Last night's Doctor Who was surely the Doctor Who to have the least Doctor in it. I didn't mind as I have come round to Donna Noble although last night's was more example of people telling her she was feisty than her actually being feisty (the post-sacking scene was feisty I guess). But I enjoyed it all. I always find it funny when the Doctor has to convey the sheer terror and awfulness of something about to happen (and that the new thing about to happen is signified by the words 'Bad Wolf' is particularly hilariously strange, wrong and, in fact, crap in a 'oh it's Doctor Who so we can't compete we haven't got the budget so we have to be crap and it's part of the charm' way.) This was very amusing with the previous Doctor and 'his first' encounter with the Daleks.
I'm not saying I could do any better - that would be stupid - I couldn't act it better or write it better. All I'm doing is enjoying it actually.
I see the next episode will feature heaps of relatively recent characters. Hope it's crap.
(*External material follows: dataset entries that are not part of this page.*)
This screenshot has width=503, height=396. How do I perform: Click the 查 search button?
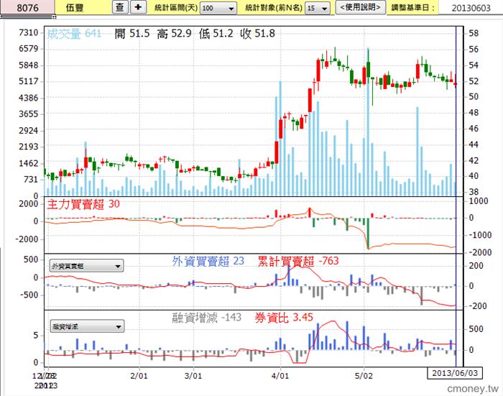coord(120,7)
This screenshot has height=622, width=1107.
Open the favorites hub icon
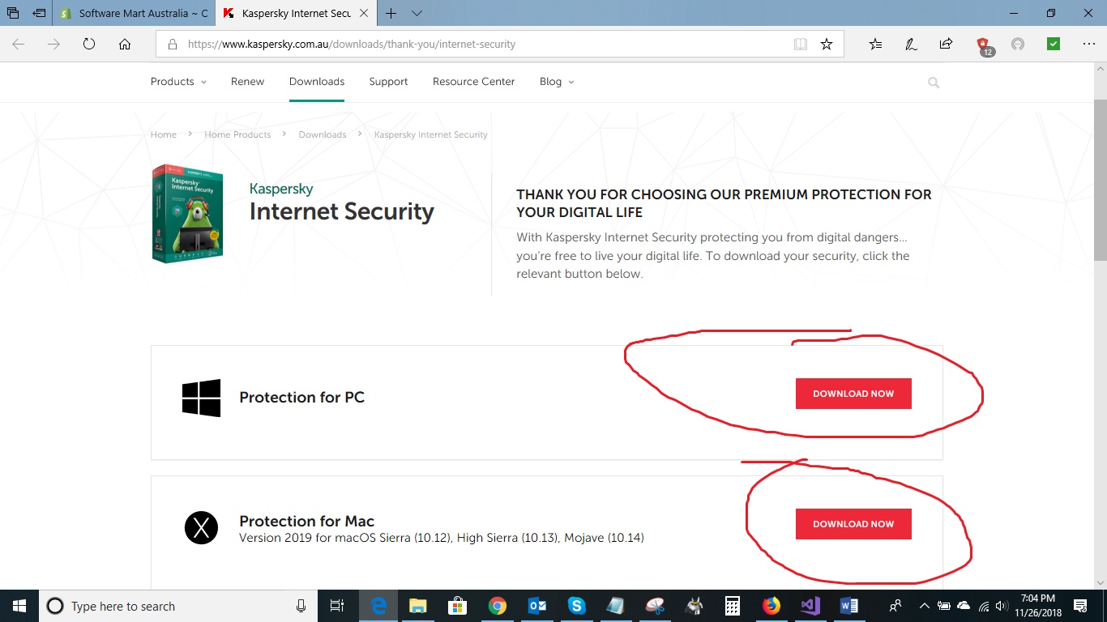tap(875, 45)
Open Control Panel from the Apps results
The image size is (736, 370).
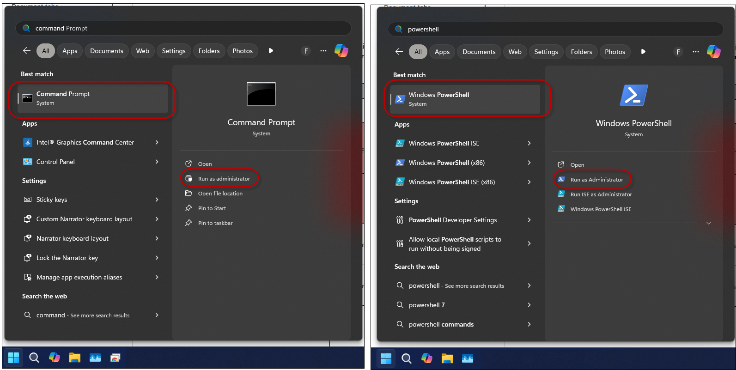click(x=55, y=162)
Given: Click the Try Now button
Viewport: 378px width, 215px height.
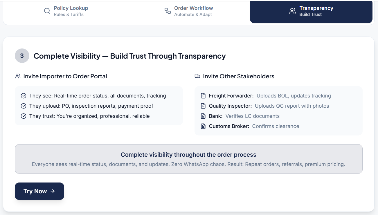Looking at the screenshot, I should coord(39,191).
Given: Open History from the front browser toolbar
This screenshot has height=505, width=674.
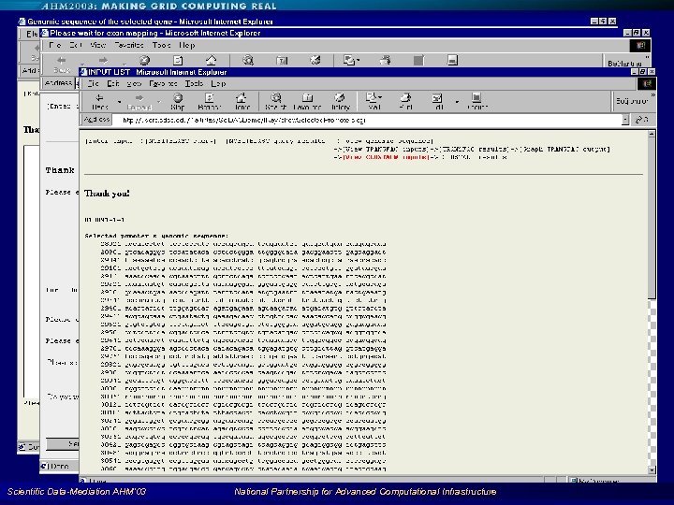Looking at the screenshot, I should (339, 100).
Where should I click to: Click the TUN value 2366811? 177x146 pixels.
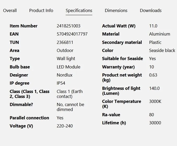click(65, 42)

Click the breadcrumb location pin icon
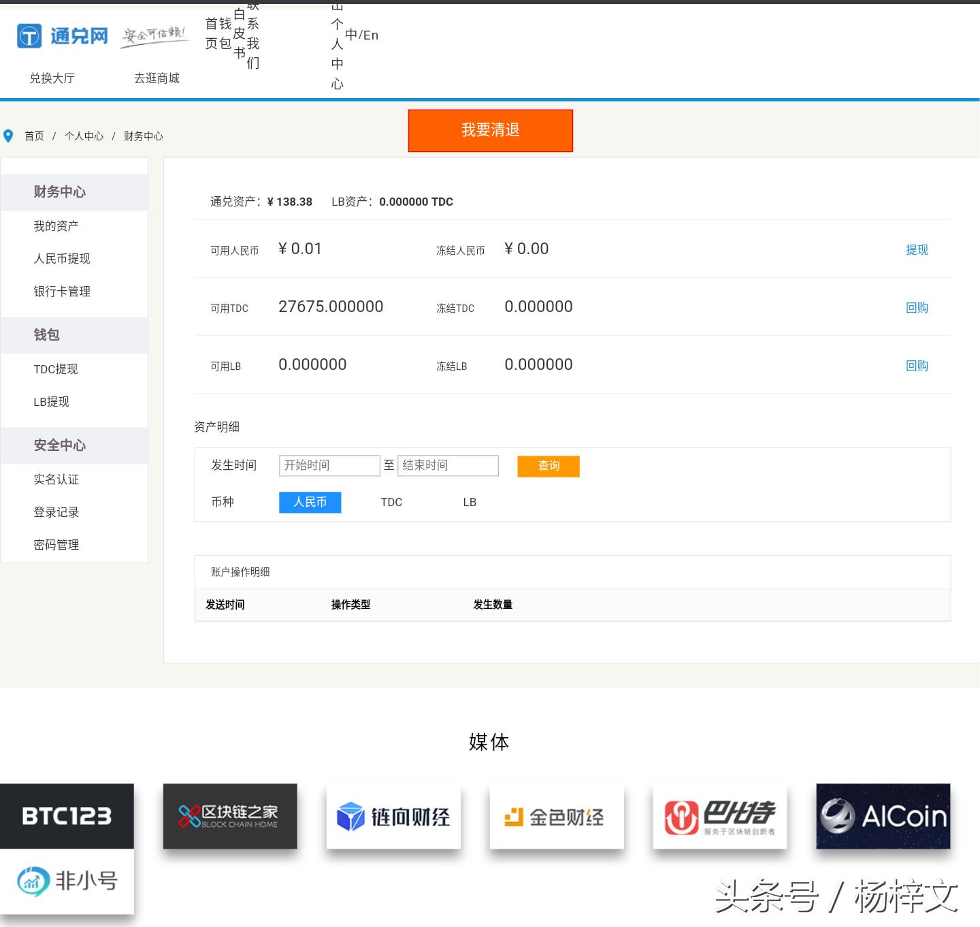tap(8, 136)
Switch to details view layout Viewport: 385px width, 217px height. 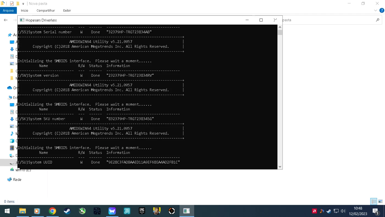[374, 202]
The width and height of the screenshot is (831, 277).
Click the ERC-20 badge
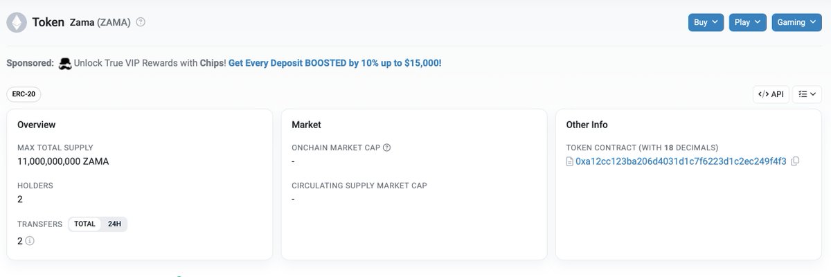tap(24, 94)
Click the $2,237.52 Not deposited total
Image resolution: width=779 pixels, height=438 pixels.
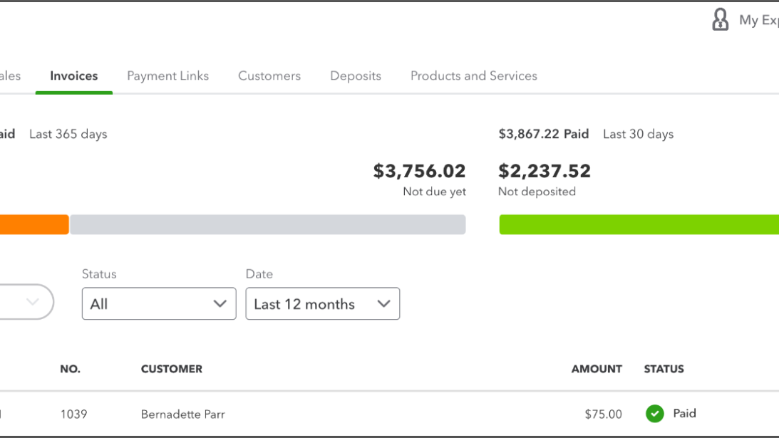click(x=545, y=172)
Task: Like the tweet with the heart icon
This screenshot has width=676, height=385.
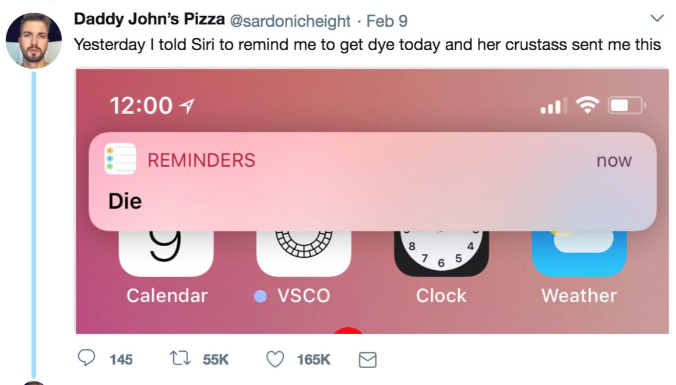Action: pos(274,359)
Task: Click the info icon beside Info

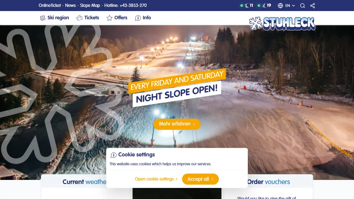Action: [x=138, y=18]
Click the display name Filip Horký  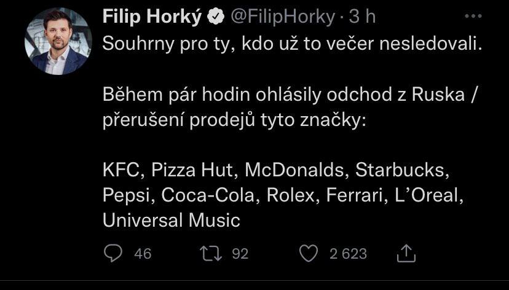[x=152, y=18]
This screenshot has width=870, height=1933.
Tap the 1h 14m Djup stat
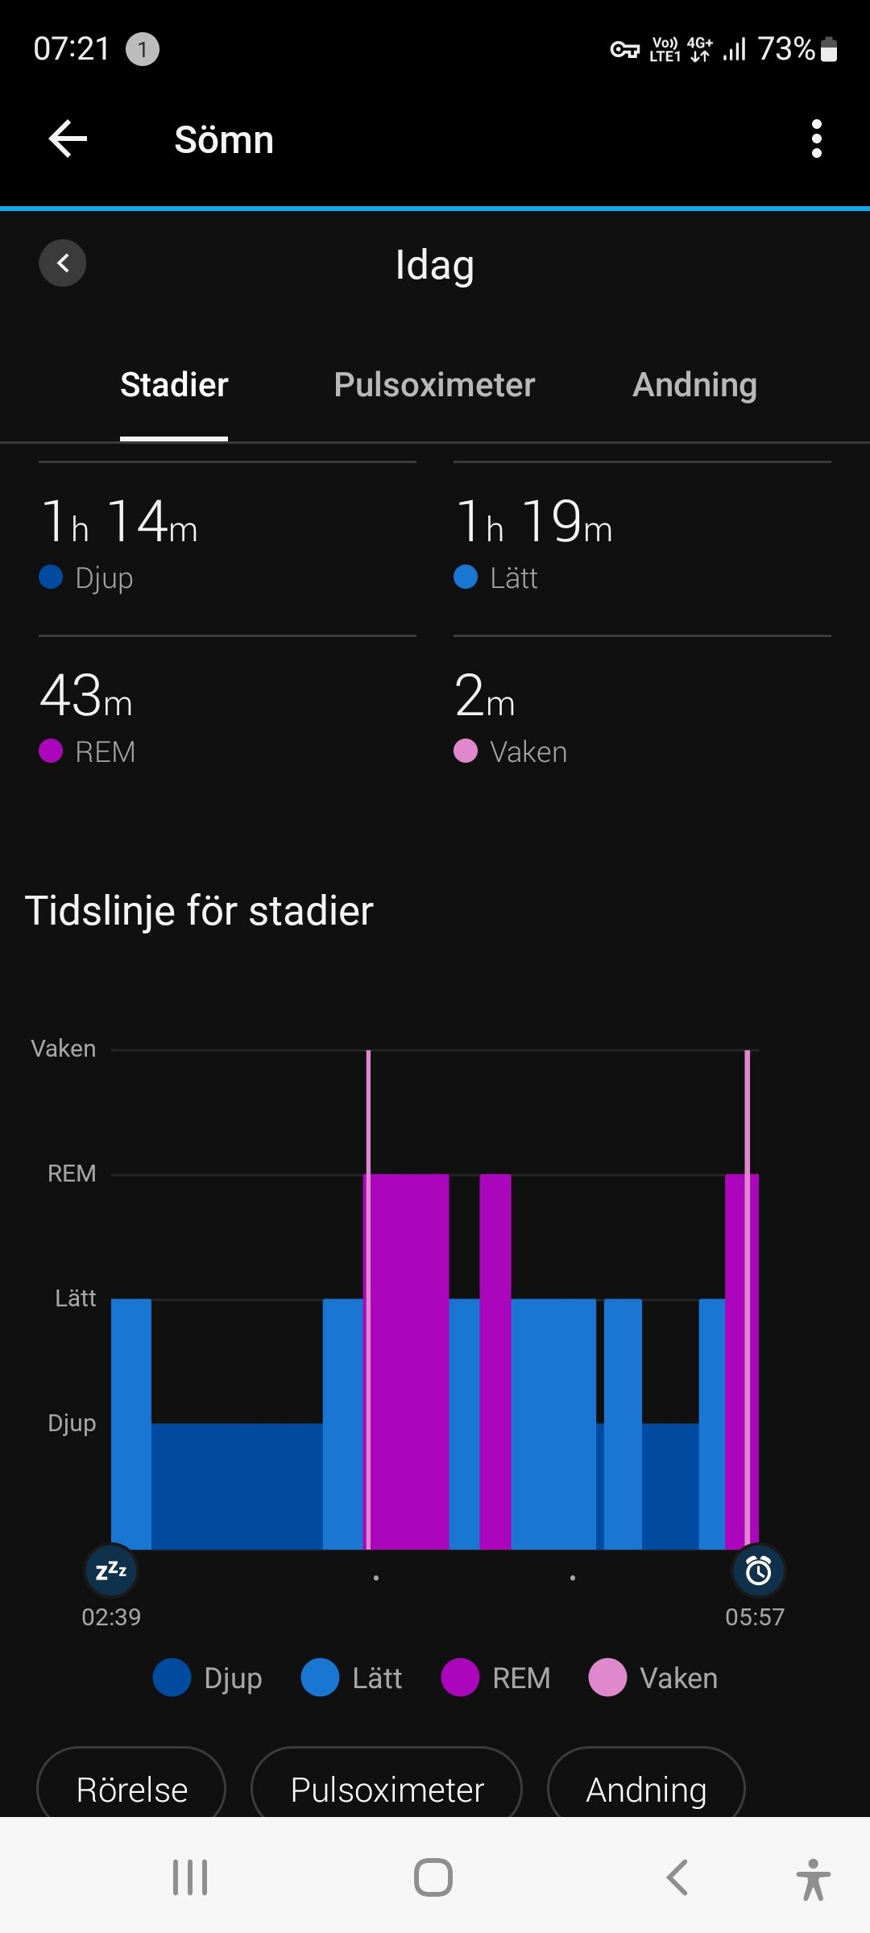click(227, 544)
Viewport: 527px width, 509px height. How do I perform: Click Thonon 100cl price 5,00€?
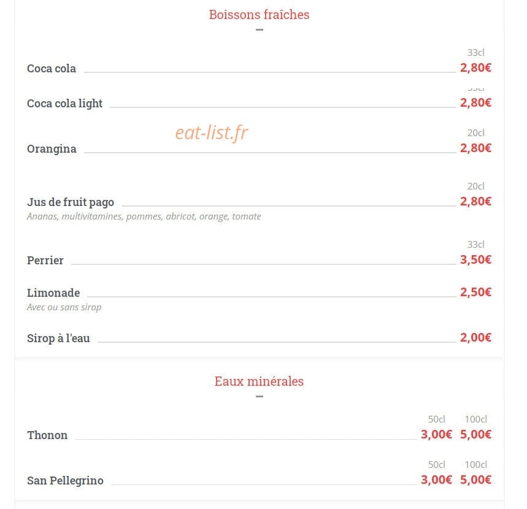(x=475, y=435)
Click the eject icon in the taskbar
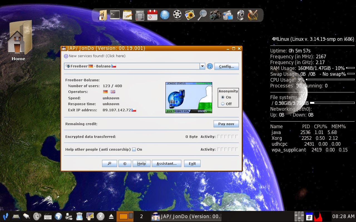Viewport: 356px width, 222px height. tap(111, 216)
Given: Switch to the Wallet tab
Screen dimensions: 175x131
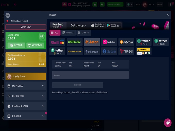Looking at the screenshot, I should tap(68, 33).

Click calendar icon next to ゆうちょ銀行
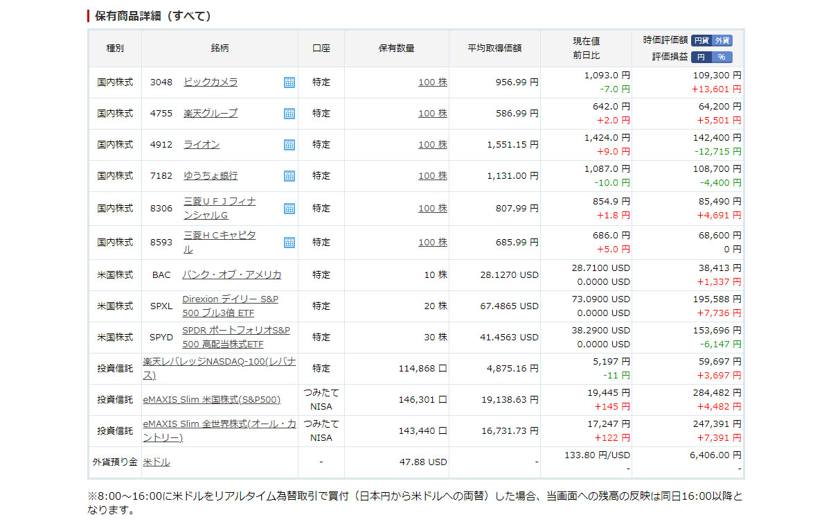click(x=289, y=176)
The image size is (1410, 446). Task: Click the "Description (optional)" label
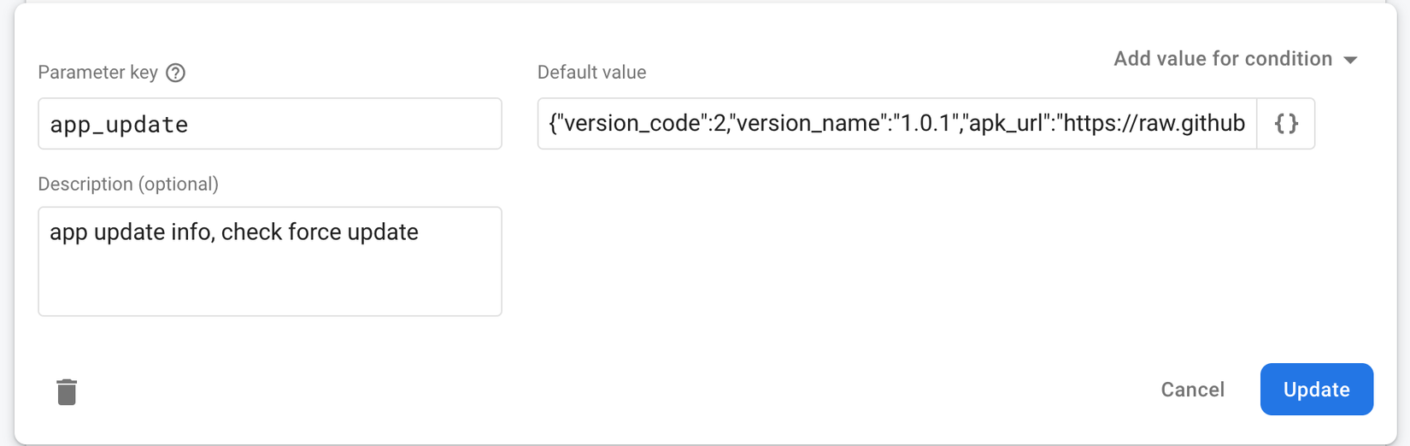click(x=128, y=185)
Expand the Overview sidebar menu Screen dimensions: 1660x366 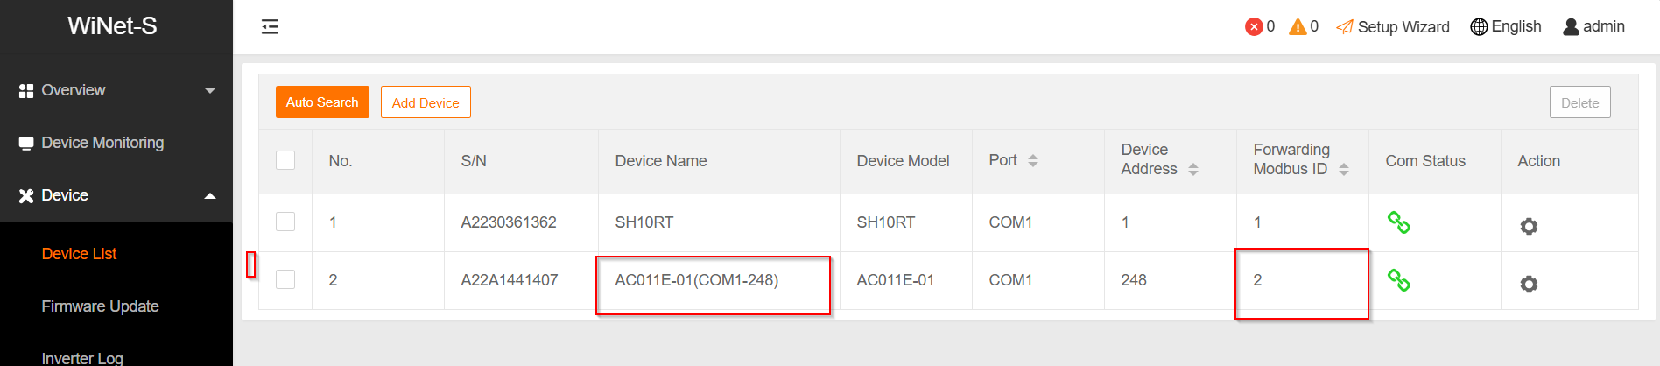pyautogui.click(x=116, y=90)
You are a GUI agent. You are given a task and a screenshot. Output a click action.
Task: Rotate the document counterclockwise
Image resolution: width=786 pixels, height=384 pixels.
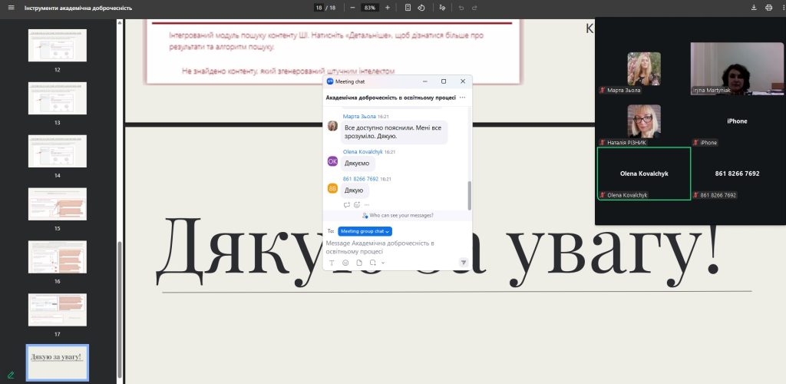tap(421, 8)
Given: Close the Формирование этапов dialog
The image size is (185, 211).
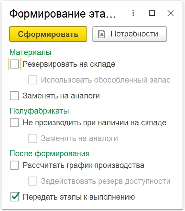Looking at the screenshot, I should pyautogui.click(x=171, y=13).
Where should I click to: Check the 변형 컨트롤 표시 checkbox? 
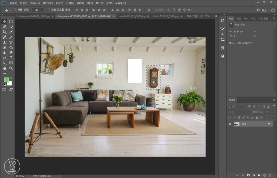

I wonder if the conception of time travel and space travel being aligned is related to E+MC2? When you think back to famous old time travel books like A Connecticut Yankee in King Arthur's Court, Looking Backward and News from Nowhere, these are all firmly planted on earth and I don't even remember any kind of grand universal science humbug brought into service in explaining how these time travel episodes took place (were they all dreams?). It's not so surprising that late 19th/early 20th century books didn't combine space and time travel, but that doesn't explain why so often these days they are aligned in this way in science fiction/fantasy. Someone explain this to me please.
1 comment:
Relativity has something to do with it, but mostly it's because in TV sf, space travel is basically done with magic anyway - in Star Trek it's all "beam me up Scotty" and warp drives, not a rocket or spacesuit in sight.
So space and time travel, from a narrative point of view, sort of become identical: they're just a way of quickly shifting characters to Another World (a different set) where they can have an Adventure and then go home.
Also tv series have an army of fans obsessed with future histories and continuity. Time travel is a handy part of the writer's toolkit because the heroes of one series can jump back to visit those of another, etc.